Obwohl sich die Tragödie der arabischen und vor allem der irakischen Christen vor der europäischen Haustür abspielt, hält sich die europäische Solidarität mit ihnen in Grenzen. Das Abendland hat sich schon lange aus seiner Rolle als Beschützer der christlichen Minoritäten im Orient verabschiedet. Daran kann die Solidarität des Vatikans und der westlichen Kirchen nach der Ermordung des chaldäischen Erzbischofs Faradsch Rahho im vorigen März mit den arabischen Christen nichts ändern.
Die Forderung des Bundesinnenministers, den irakischen Christen Asyl in der EU und in Deutschland zu gewähren, ist eine humanitäre Geste, wenn sie denn endlich umgesetzt wird. Sie kann jedoch nicht das notwendige europäische und deutsche Engagement für Frieden und Stabilität im Nahen Osten ersetzen. Der Westen und vor allem die USA, die eine politische Mitverantwortung für die Entstehung der Konflikte in Palästina und Irak tragen, können nicht selektiv mit den Opfern von Gewalt und Verfolgung umgehen.
Die wahre Solidarität mit den arabischen Christen darf nicht allein ihre Emigration aus ihren Ländern fördern.
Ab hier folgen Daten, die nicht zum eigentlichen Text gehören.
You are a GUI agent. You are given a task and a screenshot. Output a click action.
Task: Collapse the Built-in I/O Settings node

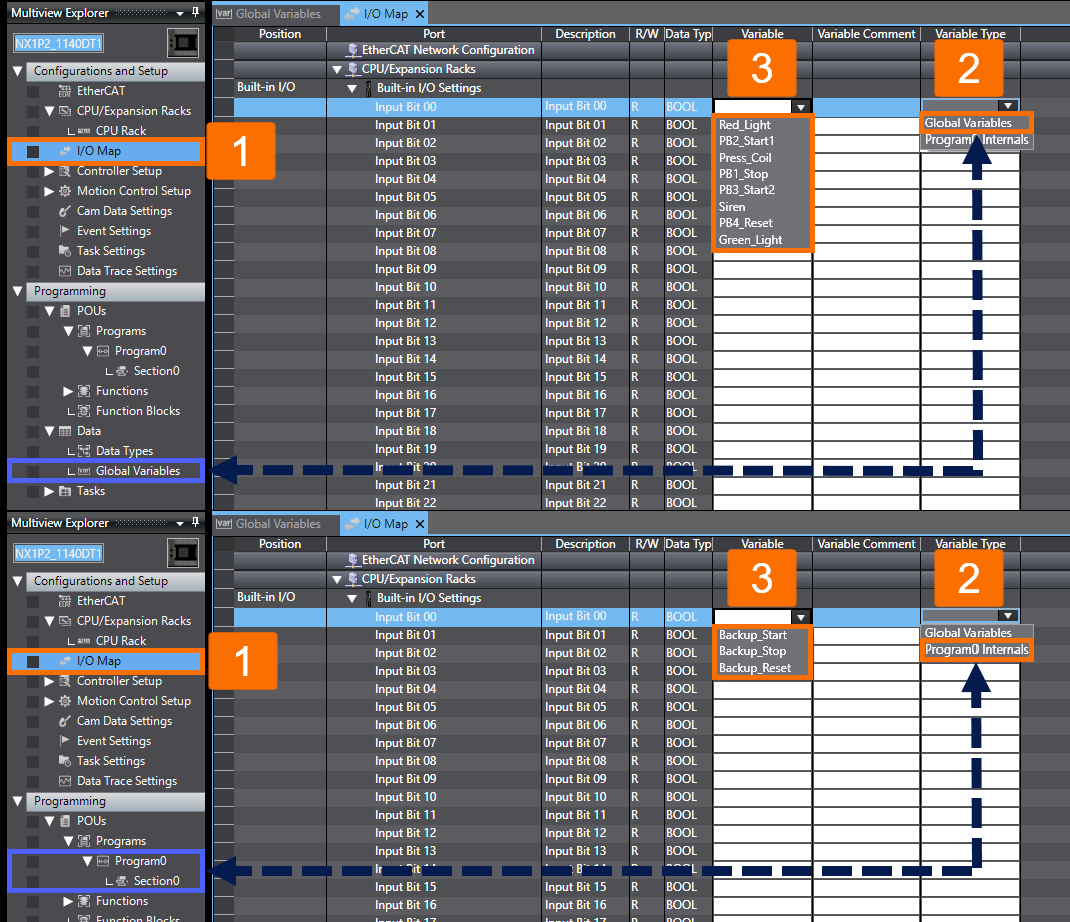[353, 87]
Dies wäre letztendlich Wasser auf die Mühlen der islamistischen Fanatiker, die das Rad der Geschichte zurückdrehen wollen. Die weitere Flucht und Emigration der Christen, die ein untrennbarer Bestandteil ihrer Gesellschaften sind, würde zur weiteren geistigen Verarmung der islamischen und arabischen Welt führen, die angesichts der gegenwärtigen islamistischen Finsternis kulturelle Vielfalt und geistige Offenheit bitter nötig hat.